Glenn Berwin's great uncle was arrested and shipped to a concentration camp in 1943. His property - two restaurants and a women's store in Berlin - were seized, and his veteran's pension for service in World War I was frozen. The contemporary value of those assets is likely between $25,000 and $125,000. Berwin has been offered settlements between $2,000 and $5,000 per claim.
A retired supermarket employee living in Whitestone, Berwin said he has known Halloran since the early 1990s, when they would both hang out at bars on Bell Boulevard.
"It seemed hopeless," Berwin said. "I thought the odds [of recovery] were insurmountable. You have to be clever to outsmart people who want to hold onto money they stole." Berwin's father was in Dachau for two months in 1939 before he was permitted to immigrate to the United States. The only survivor on his paternal side, Berwin's father, was on the last boat leaving Holland. More than 20 members of his family were killed. "Jews in Munich were rounded up after an attempt on Hitler's life," Berwin said. "Dozens of Jews sat in jail, all sharing a toilet."

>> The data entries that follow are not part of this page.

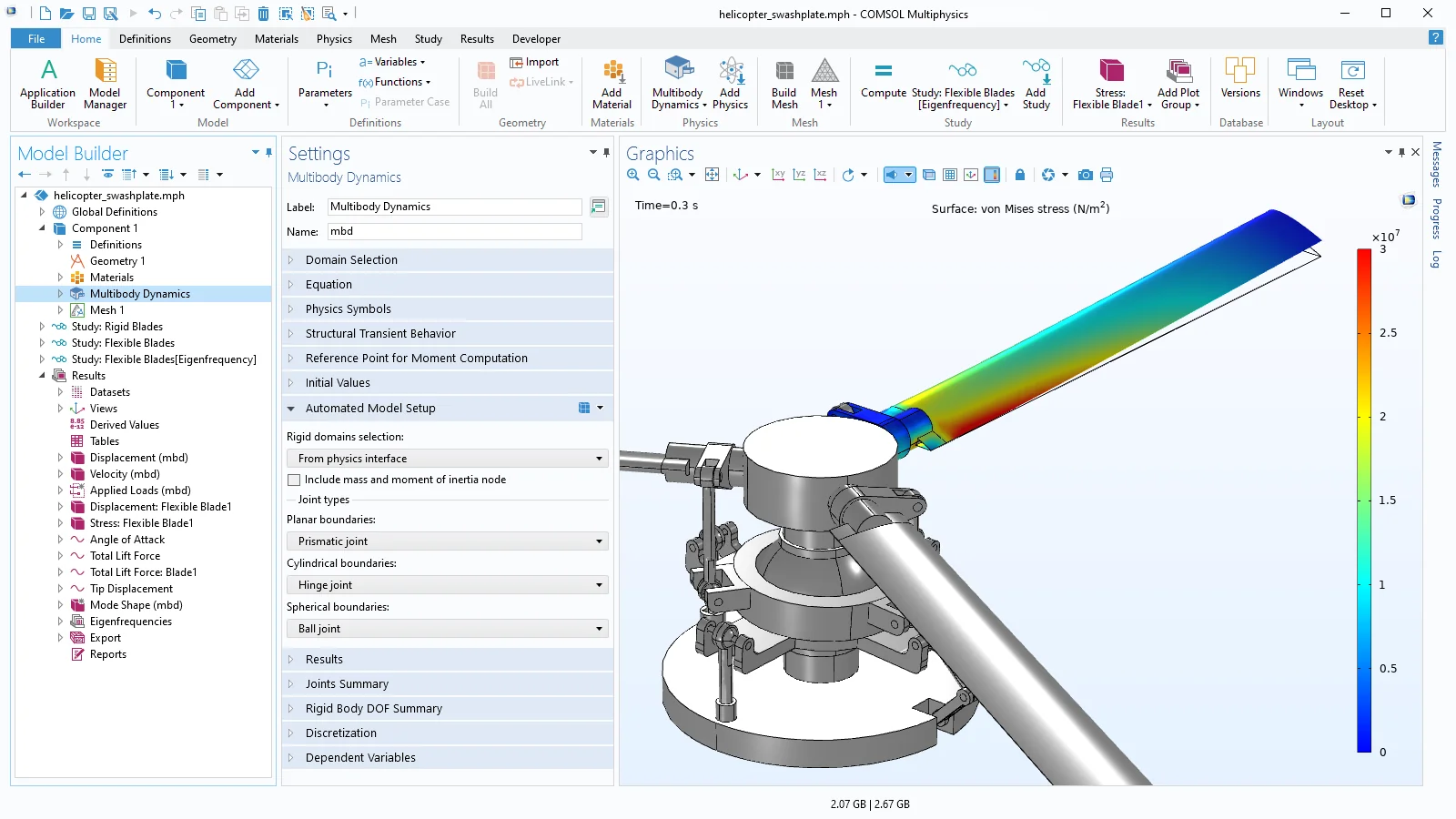Expand the Domain Selection section
Viewport: 1456px width, 819px height.
351,260
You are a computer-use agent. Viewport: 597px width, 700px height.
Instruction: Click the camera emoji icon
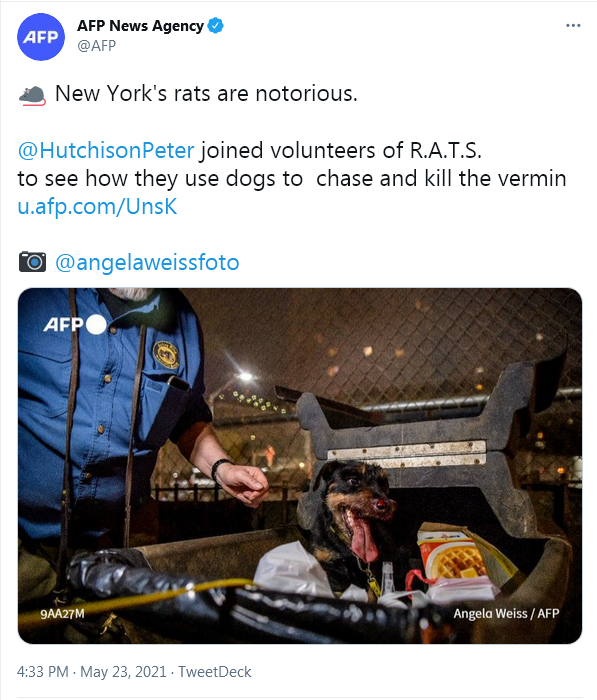point(32,262)
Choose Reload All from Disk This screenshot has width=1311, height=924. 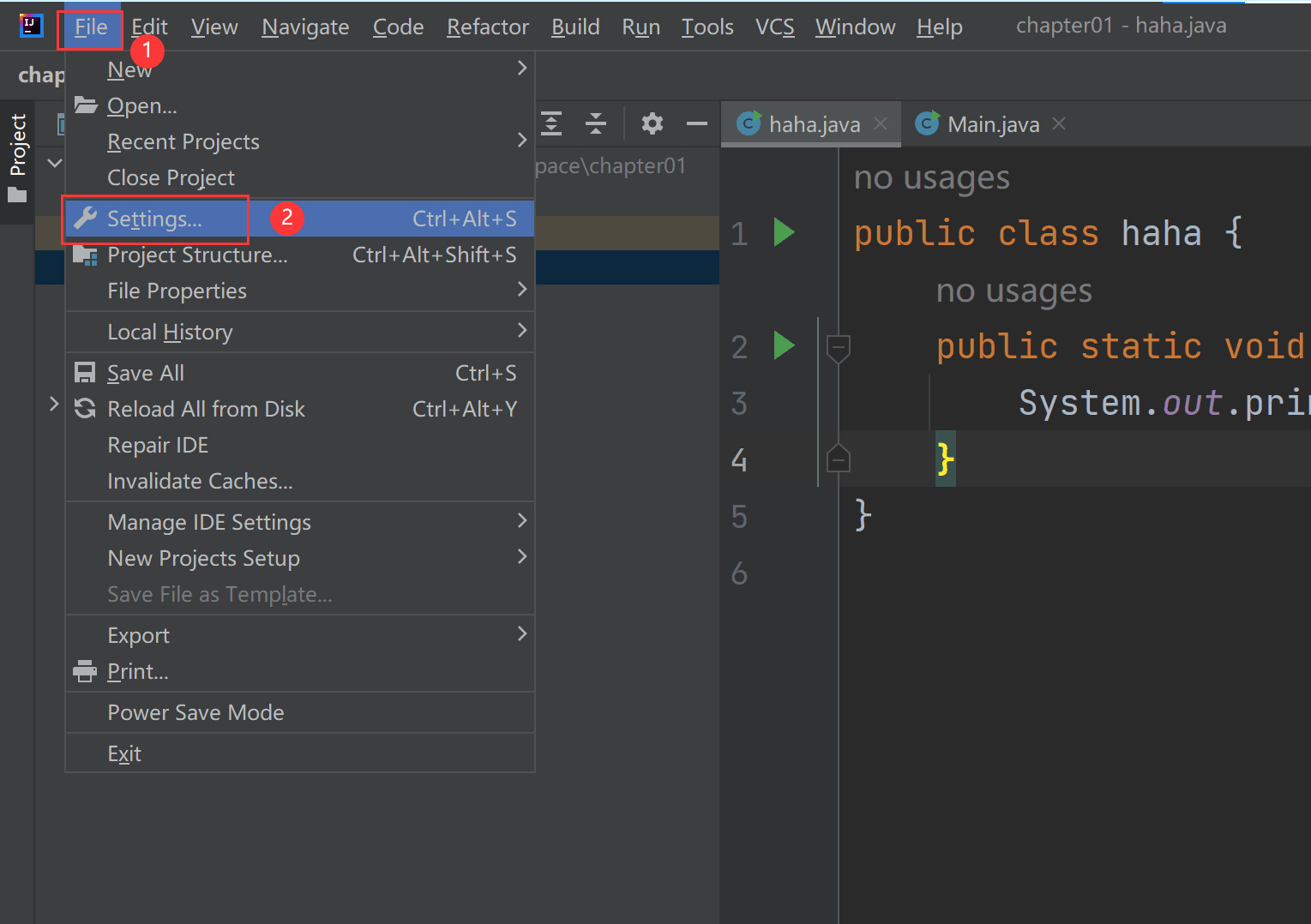pos(206,409)
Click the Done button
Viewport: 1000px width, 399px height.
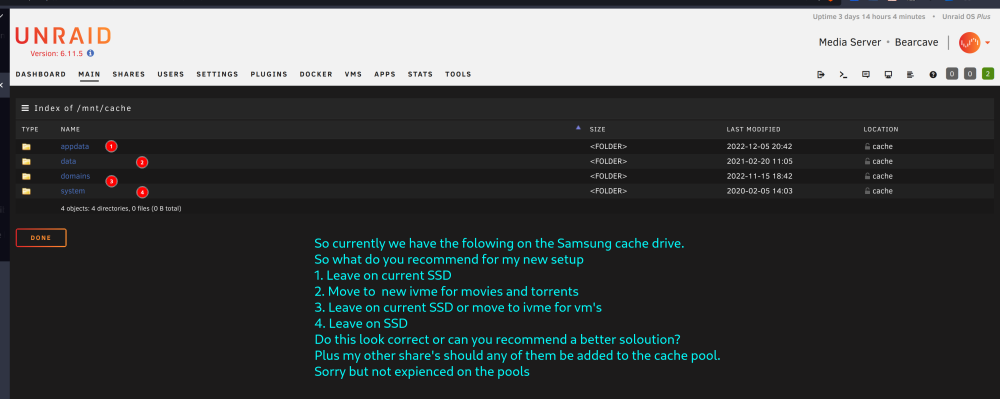coord(41,238)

Halloran said he doesn't usually take on this kind of litigation, but he was compelled by Berwin's family story.
"I wasn't going to take 'no' for an answer," Halloran said, who is a partner in the firm Palmieri and Castiglione in Mineola. "Glenn has a right to this property, the Nazis never did. I'm a fighter, and whenever I see injustice, I'll fight for what's right."
Halloran distinguishes between reparation for relatives of Holocaust survivors, and those for African-Americans seeking slavery-era reparations, believing the two issues to be "unique and legally distinguishable, as most Holocaust survivors can be specifically identified and their damages quantified in a meaningful way."
Halloran's campaign said thanks to his work as an attorney, other Holocaust victims and their descendants may be able to acquire stolen property, by capitalizing on a federal court decision that accessed the record of WW I pensions. Halloran also thought to look at military records, rather than just pension documents.
"If we find specific names and time periods, we can get their pension records," Halloran said. "Courts have been throwing these cases out. I hope this will open the door for others with these kinds of claims."
Halloran has been contending with the Claims Resolution Tribunal in Switzerland for three years. If an unfavorable decision surfaces from the Tribunal, he we will move to Federal District Court, which is supervising the program.
"Jewish people should know that they are entitled to pursue their legacy," said Berwin. "The legacy of my people should be with my family and not with the sons of people who committed crimes against them."